Of course, those words, that injunction, apply at every level of our lives – internationally, nationally, locally, at home, and within our parish, where the news of Chuks’ departure has come as a shock to many people, and there is real sadness at the ending of a ministry we have valued so much. Chuks and Adanna have made the decision because they believe it is the right one for their family and we wish them every blessing in Great Linford, (just to the north of Milton Keynes) where Chuks will be Associate Minster with responsibility for St Andrew’s church, within the Stantonbury Ecumenical Partnership. As I write this we are beginning to plan a farewell and thanksgiving for 12 February, which will be his last Sunday and now that the uncertainty is over we can all focus on making his last few months a time of joy and fellowship.
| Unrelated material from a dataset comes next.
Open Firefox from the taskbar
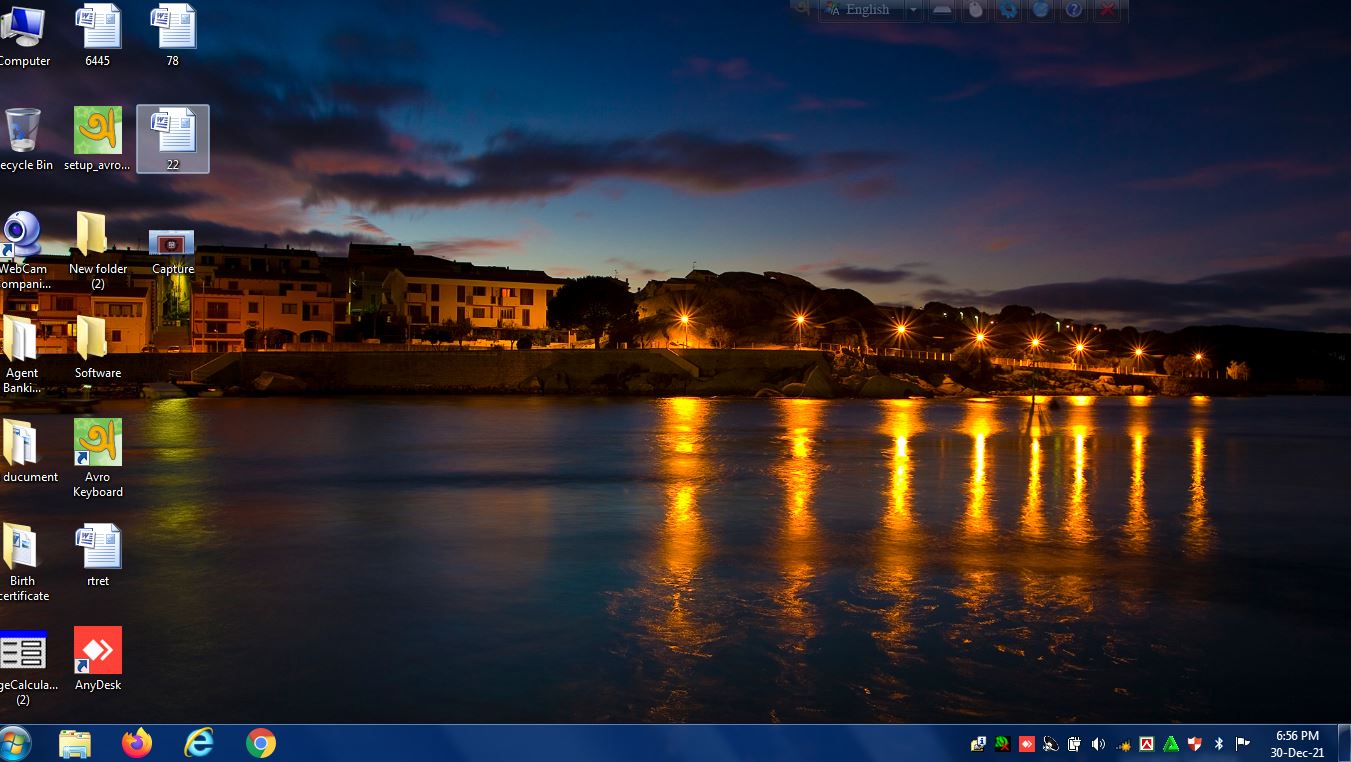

Chuks, Adanna and the children are beginning a time of preparation for a new home and ministry, but for all of us this is a time of preparation for a new beginning, a new birth, as we move through Advent towards the wonder of Christ’s coming once again at Christmas. Looking forward to our celebration of that miraculous birth, at the end of such a turbulent year, I have been thinking once again of the enormous risks God took in his preparation for our salvation. Becoming human, giving up all the power that created and sustains the universe and taking instead the body of a baby boy, unable to do the smallest thing for himself and utterly dependent on others for food, warmth and love. In this, God laid himself completely open, made himself completely vulnerable to the best and the worst that humanity could do. How amazing, that God did this for us.
We have all experienced the kind of love and care Jesus knew, from his mother and father and later from his friends and followers. None of us have experienced the extremity of rejection and cruelty that surrounded his death, but many of us have been deeply hurt, emotionally by people we love and by casual, unthinking unkindness. It’s often when we have chosen to trust, when we have been open and made ourselves vulnerable, that the hurt is worst.
This is what God did – opened himself through Jesus. The lesson for us is simple but hard. We need to follow Jesus’ example by being open and trusting with each other. We need to look out for each other, watching our words and actions to make sure they won’t hurt, intentionally or casually. We need, in this season of wrapping things up, to unwrap ourselves, removing layers of prejudice and assumptions and allowing that clear, bright light of the infant Jesus into our hearts and lives.
The world needs more of this. Our parish needs more of this. And our families need it too. Love trumps risk… kindness and generosity and openness trump the selfishness that springs from overcarefulness and fear.
My prayer for all of us this Advent is that we may do some of this unwrapping of ourselves alongside the wrapping up and decorating of presents and homes, preparing to welcome Jesus by examining our hearts, our motives, our actions, and trying as best we can to obey his command to become more childlike and trusting in the way we treat one another.
And so I wish everyone in our parish a joyful and blessed Christmas and a New Year.